New Mexico’s second-largest petroleum-producing region, the San Juan basin, produces far less oil, but contains significant cultural resources. The basin overlaps with parts of the Navajo Nation and off-reservation Navajo trust lands. And other Indigenous groups have ancestral roots in the region, which includes Chaco Culture National Historical Park, a center of ancestral Pueblo sites.

Julia Bernal, an enrolled member of Sandia Pueblo and executive director of the Pueblo Action Alliance, said the greater Chaco area is “very important to our cultural lifeways and existence.”

The region is already impacted by oil and gas production, Bernal said, and produced water is being trucked to disposal sites in the area. If a new market for produced water emerges, she said, “it’s going to increase the risk of more produced water spills.”

Mario Atencio, a Navajo organizer, said: “The impacts to the groundwater are just too dangerous to think about. The whole area has all these springs. In the desert, those are incredibly sacred cultural resources to Indigenous people, especially Navajo people.”
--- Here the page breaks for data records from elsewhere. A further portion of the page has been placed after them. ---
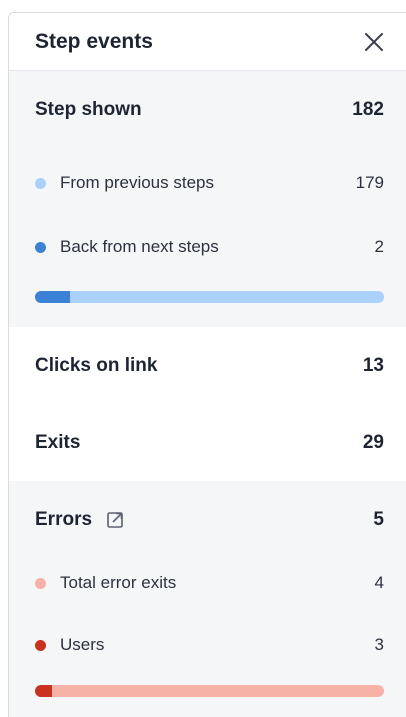  What do you see at coordinates (378, 520) in the screenshot?
I see `errors-value: 5` at bounding box center [378, 520].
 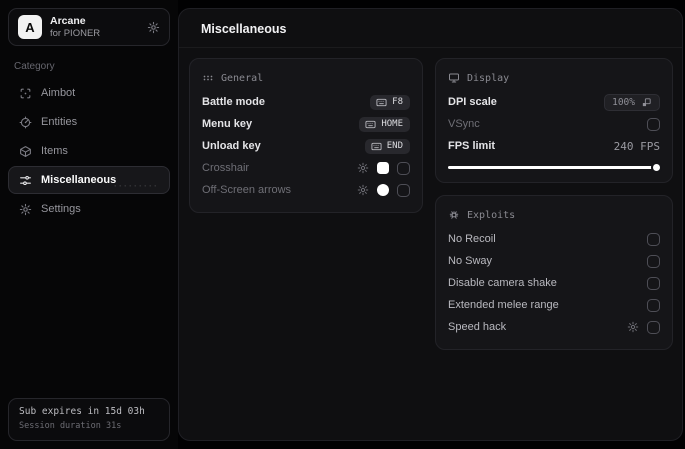 I want to click on setting-label: No Sway, so click(x=470, y=261).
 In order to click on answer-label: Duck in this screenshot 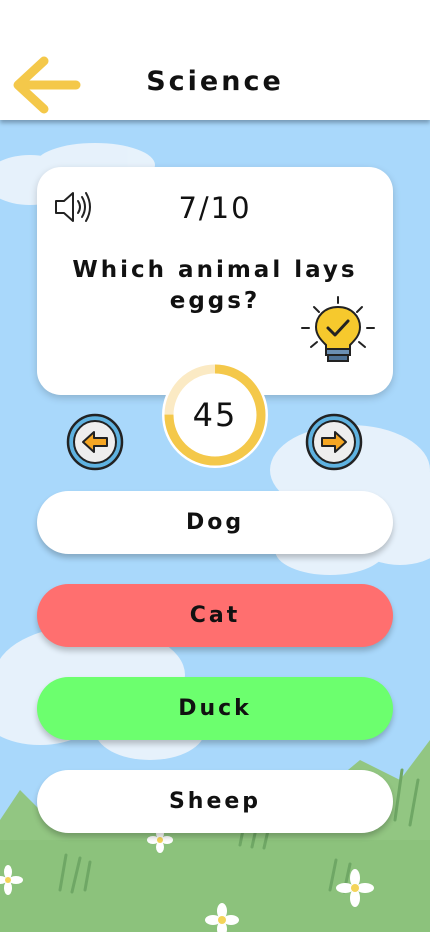, I will do `click(215, 708)`.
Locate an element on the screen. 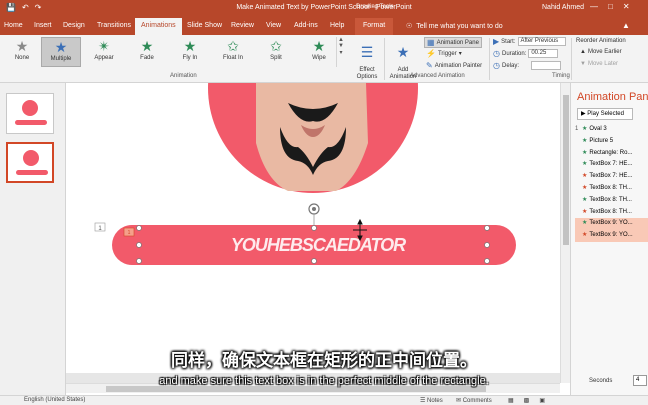  animation-wipe: ★ Wipe is located at coordinates (319, 52).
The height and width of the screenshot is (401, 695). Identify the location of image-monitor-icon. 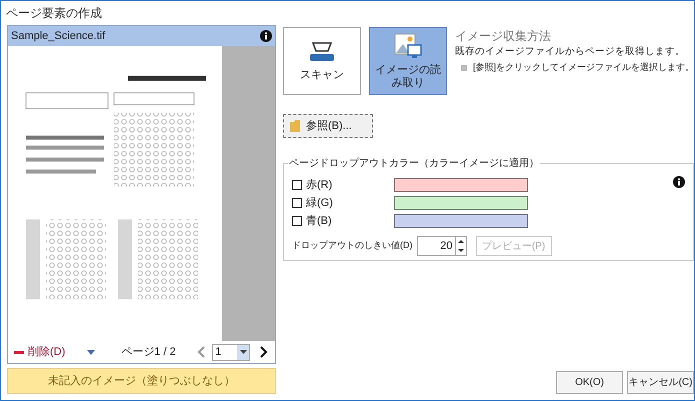
(408, 46).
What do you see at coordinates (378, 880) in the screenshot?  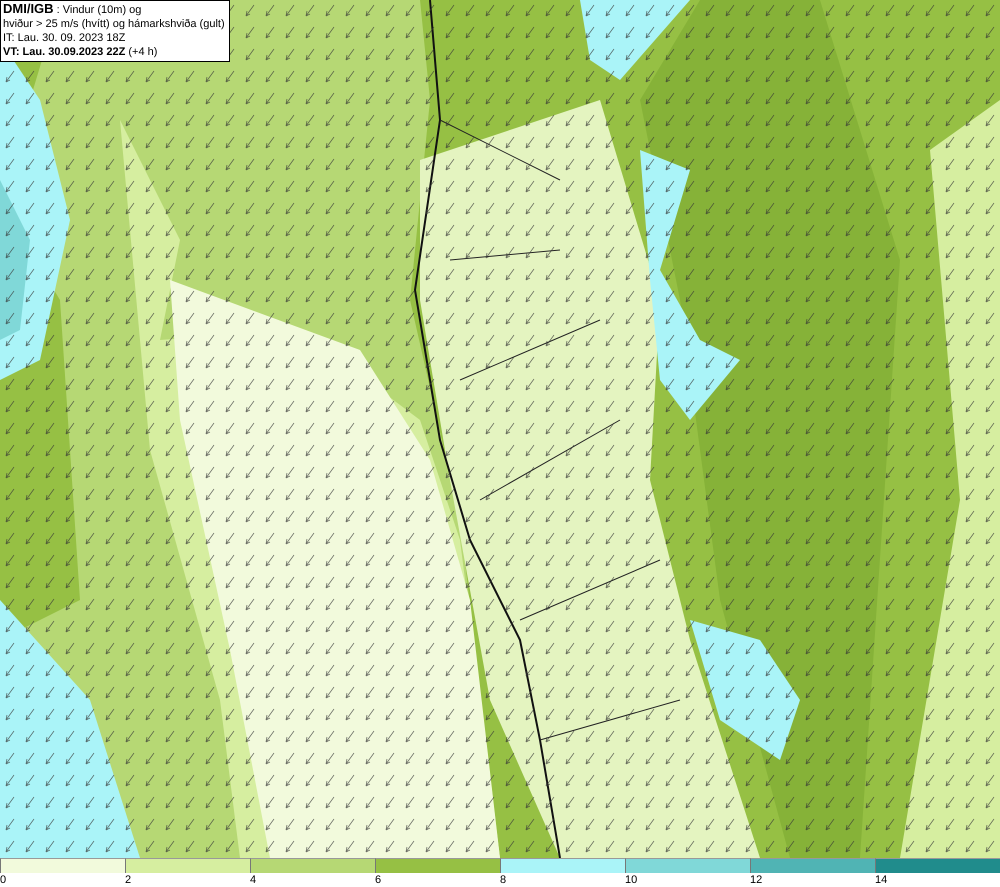 I see `legend-label: 6` at bounding box center [378, 880].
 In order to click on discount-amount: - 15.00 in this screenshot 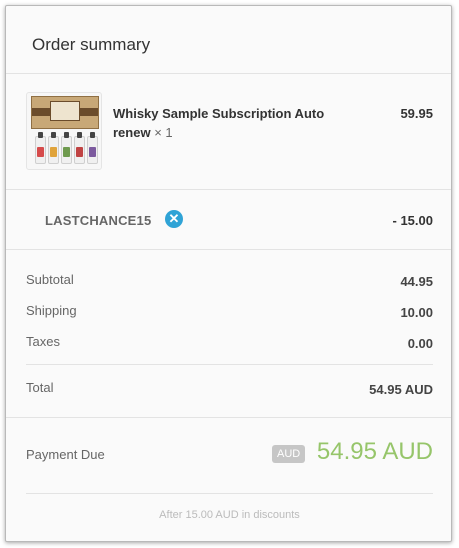, I will do `click(412, 220)`.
Governor Lujan Grisham has vowed to return to the legislature in 2025 to seek funding for the Strategic Water Supply, and the Water Quality Control Commission will deliberate on proposed rules for produced water discharge later this year.

Yet consortium scientist Xu said she and her colleagues “still have a lot of ongoing research” and need more time and funding before they determine that treated produced water is safe for reuse.

For some critics, the governor’s proposal is a distraction from other conservation efforts: Bernal said it’s disingenuous for the state to claim its plan advances water conservation, when there have been “many, many years of advocacy” by local groups for “water resiliency projects that would really be about conserving water, fixing aging infrastructure,” and addressing tribal needs.

Shonkoff, the environmental health scientist, frames the debate in terms of balancing risk: “One risk is being able to be resilient in the face of drought,” he said, while another is “using emerging sources of water that may present risks to humans and the environment.”

And public health advocates like Schettler say the competing demands on finite water resources from the agricultural sector, growing cities, and the oil and gas industry, amplified by climate change, are only going to get worse.

“There’s a tremendous need to figure out what to do,” he said.